• [REQUIRED TASK 1] According to the Bloomers and Bicycles text, what was the name of the first newspaper for women that Amelia Bloomer edited?
• [REQUIRED TASK 2] Pick up the Bloomers and Bicycles text after its final sentence and keep writing it.

Bloomers and Bicycles 1850 – 1900

Bloomers and Bicycles across Canada: 1850 – 1900

Join Grant Simpson as he sings, plays and talks his way through the “Bloomer controversy” of the 1850s, to the High-Wheel racing of the 1880s and 90s. Learn how “the wheel” took Canada by storm and even ended up as an unlikely vehicle in the great Klondike Gold Rush.

Hear about Amelia Bloomer and how she started the “Rational Dress Movement” to free women of the heavy, bulky cloths of the Victoria era. Unbeknownst to her, a garment she suggested as rational was to soon don her name.

Hear the story of Quebec born Louise Armaindo who took the Bicycle Racing World of the 1880s and 90s by storm. Louise took on men, women, horses and anyone else who wanted to challenge her on her trusty High-Wheel.

Through the 60 minute historical show, Grant uses singing, storytelling, joking, piano, banjo, musical saw and guitar to tell the story of “Bloomers and Bicycles Across Canada”

Songs include:
 Harrah for Girls in Bloomers
 The Bloomers Complaint
 I’d Be a Bloomer Girl
 Get yer Lamps Lit
 The Scorcher
 The Bicycle Race
 …and more

More about Amelia Bloomer:
Born Amelia Jenks on May 27, 1818 in Homer, NY, she was the first woman to own, operate and edit a news vehicle for women.
At 22 she met and married Dexter Bloomer who encouraged her to write for his NY newspaper. He also supported her activism and even gave up drinking in support of her temperance movement involvement
In 1848, Bloomer attended the Seneca Falls Convention, the first women’s rights convention

The following year, she began editing the first newspaper for women, The Lily. It was published biweekly from 1849 until 1853. The newspaper began as a temperance journal, but came to have a broad mix of contents ranging from recipes to moralist tracts
The paper encountered several obstacles early on, and the Society’s enthusiasm died out. Bloomer felt a commitment to publish and assumed full responsibility for editing and publishing the paper

In her publication, Bloomer promoted a change in dress standards for women that would be less restrictive in regular activities.

• [Collected data entries]
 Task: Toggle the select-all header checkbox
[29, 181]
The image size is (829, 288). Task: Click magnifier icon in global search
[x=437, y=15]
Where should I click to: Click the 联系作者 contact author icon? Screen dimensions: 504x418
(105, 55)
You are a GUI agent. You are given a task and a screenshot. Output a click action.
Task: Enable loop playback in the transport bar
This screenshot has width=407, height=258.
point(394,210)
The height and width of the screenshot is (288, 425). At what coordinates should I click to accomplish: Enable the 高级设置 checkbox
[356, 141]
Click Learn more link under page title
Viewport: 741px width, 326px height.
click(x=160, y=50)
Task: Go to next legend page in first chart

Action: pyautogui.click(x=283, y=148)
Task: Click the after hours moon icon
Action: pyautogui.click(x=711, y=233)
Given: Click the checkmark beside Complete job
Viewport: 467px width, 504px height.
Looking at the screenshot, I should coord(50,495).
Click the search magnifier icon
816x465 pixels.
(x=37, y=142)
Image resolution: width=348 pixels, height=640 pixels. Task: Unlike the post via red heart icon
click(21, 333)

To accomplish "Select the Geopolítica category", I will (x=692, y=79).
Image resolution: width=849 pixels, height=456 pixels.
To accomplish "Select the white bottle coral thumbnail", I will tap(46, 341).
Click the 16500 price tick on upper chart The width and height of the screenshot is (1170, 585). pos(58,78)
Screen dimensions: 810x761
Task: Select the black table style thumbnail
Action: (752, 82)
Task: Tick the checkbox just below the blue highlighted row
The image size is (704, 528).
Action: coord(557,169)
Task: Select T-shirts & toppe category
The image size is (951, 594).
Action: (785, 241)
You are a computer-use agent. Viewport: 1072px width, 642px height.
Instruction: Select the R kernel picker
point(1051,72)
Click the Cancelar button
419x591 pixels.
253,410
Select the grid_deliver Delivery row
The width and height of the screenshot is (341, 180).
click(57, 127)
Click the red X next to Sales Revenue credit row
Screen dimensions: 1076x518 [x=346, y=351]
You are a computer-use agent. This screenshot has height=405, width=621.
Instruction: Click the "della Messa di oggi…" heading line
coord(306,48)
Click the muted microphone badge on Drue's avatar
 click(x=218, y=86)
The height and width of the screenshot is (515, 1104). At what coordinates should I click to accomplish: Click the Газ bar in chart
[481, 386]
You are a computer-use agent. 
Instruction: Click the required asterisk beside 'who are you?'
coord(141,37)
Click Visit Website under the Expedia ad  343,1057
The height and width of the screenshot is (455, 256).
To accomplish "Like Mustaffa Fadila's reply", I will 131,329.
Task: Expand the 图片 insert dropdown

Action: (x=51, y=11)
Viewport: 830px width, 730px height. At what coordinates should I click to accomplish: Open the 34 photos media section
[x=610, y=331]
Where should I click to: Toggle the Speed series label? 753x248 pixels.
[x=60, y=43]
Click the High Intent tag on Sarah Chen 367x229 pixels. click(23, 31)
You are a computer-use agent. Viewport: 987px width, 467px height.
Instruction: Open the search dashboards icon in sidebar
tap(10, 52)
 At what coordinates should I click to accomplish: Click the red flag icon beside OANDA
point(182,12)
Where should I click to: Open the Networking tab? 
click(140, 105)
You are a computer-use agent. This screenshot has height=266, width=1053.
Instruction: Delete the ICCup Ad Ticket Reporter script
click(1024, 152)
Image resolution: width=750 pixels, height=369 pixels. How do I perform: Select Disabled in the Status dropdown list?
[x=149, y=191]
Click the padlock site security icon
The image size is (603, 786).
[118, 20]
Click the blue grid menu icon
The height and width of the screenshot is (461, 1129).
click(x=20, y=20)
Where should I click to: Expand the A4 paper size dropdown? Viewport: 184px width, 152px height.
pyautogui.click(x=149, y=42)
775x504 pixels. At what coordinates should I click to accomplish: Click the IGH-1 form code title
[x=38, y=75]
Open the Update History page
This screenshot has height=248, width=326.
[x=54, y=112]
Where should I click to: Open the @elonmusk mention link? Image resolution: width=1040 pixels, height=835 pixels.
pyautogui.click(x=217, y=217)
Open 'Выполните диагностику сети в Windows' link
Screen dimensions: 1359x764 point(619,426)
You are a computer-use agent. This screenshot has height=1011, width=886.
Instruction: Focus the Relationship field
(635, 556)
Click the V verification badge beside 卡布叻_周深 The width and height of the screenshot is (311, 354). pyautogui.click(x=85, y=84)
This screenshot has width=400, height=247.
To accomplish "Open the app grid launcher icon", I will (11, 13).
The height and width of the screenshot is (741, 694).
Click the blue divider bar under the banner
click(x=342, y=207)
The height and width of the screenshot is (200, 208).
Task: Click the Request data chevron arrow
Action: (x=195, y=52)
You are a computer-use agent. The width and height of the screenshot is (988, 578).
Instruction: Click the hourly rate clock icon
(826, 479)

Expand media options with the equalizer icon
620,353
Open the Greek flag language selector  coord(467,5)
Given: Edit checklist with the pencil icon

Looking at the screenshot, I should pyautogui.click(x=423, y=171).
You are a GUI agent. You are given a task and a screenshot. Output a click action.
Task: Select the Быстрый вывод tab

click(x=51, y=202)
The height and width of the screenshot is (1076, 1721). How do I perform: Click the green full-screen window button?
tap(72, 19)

• [TASK RESULT 1] The Lily

• [TASK RESULT 2]
More about Louise Armaindo:
Born Louise Brisbois in rural Quebec, she began her career in Chicago in the late 1870s performing as a circus trapeze artist and a strongwoman who could lift more than 750 pounds.

She became a pedestrienne – one of an elite group of women endurance walkers who captivated audiences across the U.S. for a brief decade – whetted promoters’ appetites and soon Armaindo was racing the faddish new high-wheel bicycles (or penny farthings to the British) competitively. Initially, Armaindo was considered a spectacle – a sideshow to “compete” against the men – but as word spread, more women entered the sport. And as the popularity of cycling rose, so did the ankle-revealing hemlines.
(from Ann Hall’s “Muscle on Wheels”)

Other Shows by Grant Simpson:
“The French Cancan: From Paris to the Klondike Goldrush” (1825 – 1920s) Join Grant for this multimedia presentation on the real story of the French Cancan. Celebrate the great pioneers of the dance and the cancan movement.

Greasepaint on the Prairies: The story of Music, Vaudeville and Ragtime Craze on the Prairies. (1850 – 1930) Join Grant as he plays, sings and talks audiences through the history of early theatre in the Prairies, the invasion of Vaudeville and the story of Alexander Pantages and the Pantages Theatre empire.

Lola Montez: Spider Dancer! (1821-1861) The story of the notorious Lola Montez, her epic life as the lover of the Queen of Bavaria, her part in the Bavarian Revolution, her fling with the Czar and her move to Grass Valley, California, where she taught Susan Robinson and Lotta Crabtree her scandalous “Spider Dance”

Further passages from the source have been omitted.